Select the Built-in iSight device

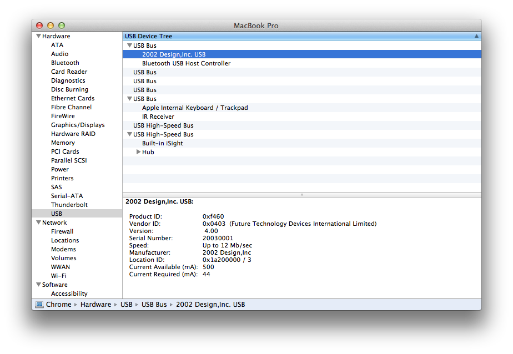(x=162, y=143)
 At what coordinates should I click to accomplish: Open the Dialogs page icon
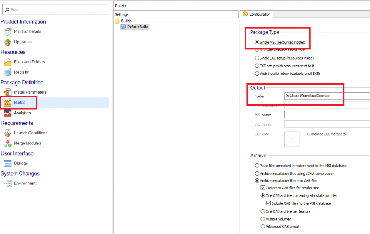pos(8,164)
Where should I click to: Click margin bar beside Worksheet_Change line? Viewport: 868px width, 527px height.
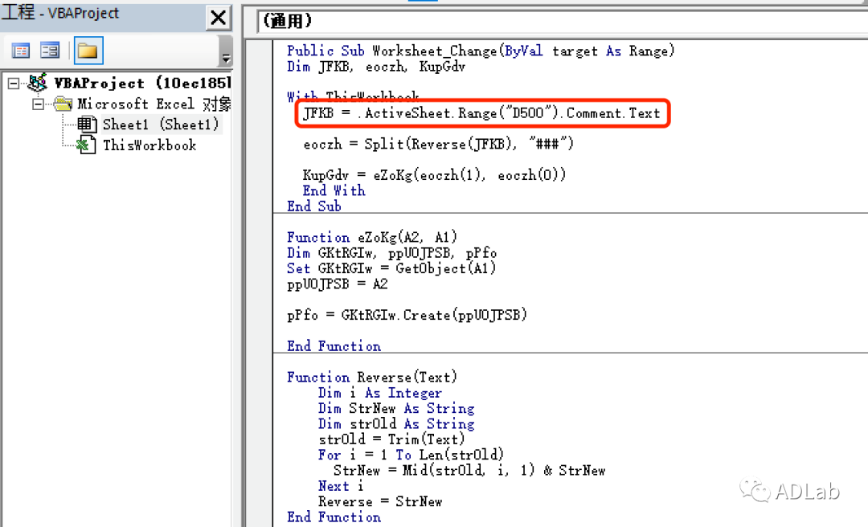tap(257, 51)
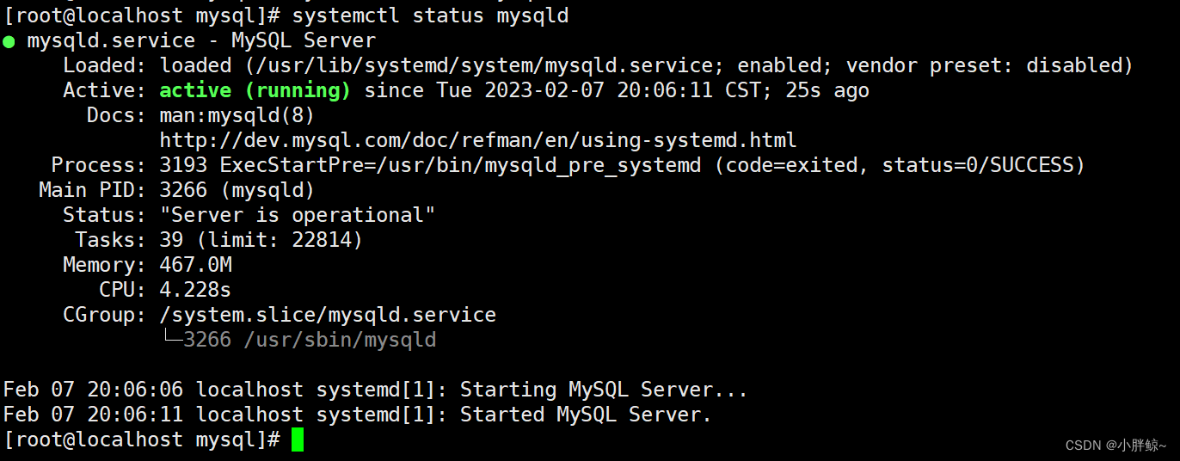Click the Started MySQL Server log line
This screenshot has height=461, width=1180.
coord(358,415)
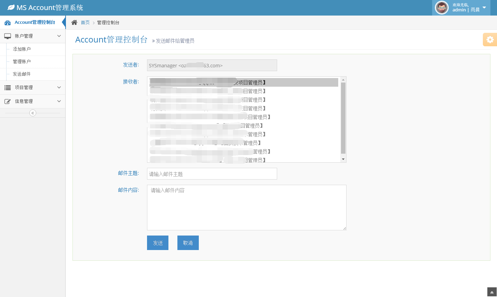
Task: Click the 取消 button
Action: [188, 243]
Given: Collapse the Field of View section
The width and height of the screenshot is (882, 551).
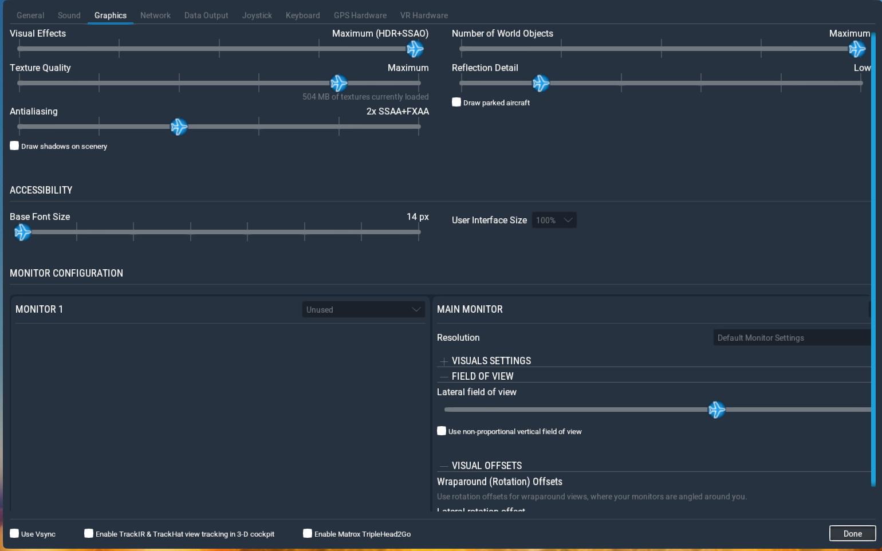Looking at the screenshot, I should pyautogui.click(x=444, y=377).
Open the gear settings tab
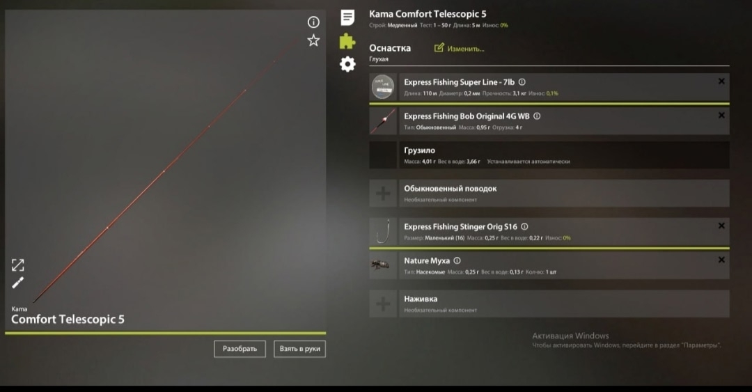752x392 pixels. 347,64
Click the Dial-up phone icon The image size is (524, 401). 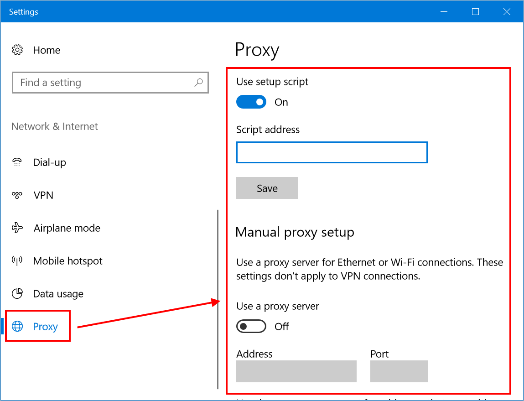coord(17,162)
++++++++++++++++++++
• Instructions to follow:
In the listing above, find the line containing "At what coordinates" and the line containing "Given: Collapse the Field of View section", then output those two lines and everything between them exactly as written, without the images.

• Exercise output:
 At what coordinates should I click to accomplish: Open the Dialogs page icon
pos(8,164)
Where should I click to: Click margin bar beside Worksheet_Change line? Viewport: 868px width, 527px height.
tap(257, 51)
Click the Started MySQL Server log line
This screenshot has height=461, width=1180.
coord(358,415)
Task: Click the 取消 button
Action: [188, 243]
Given: Collapse the Field of View section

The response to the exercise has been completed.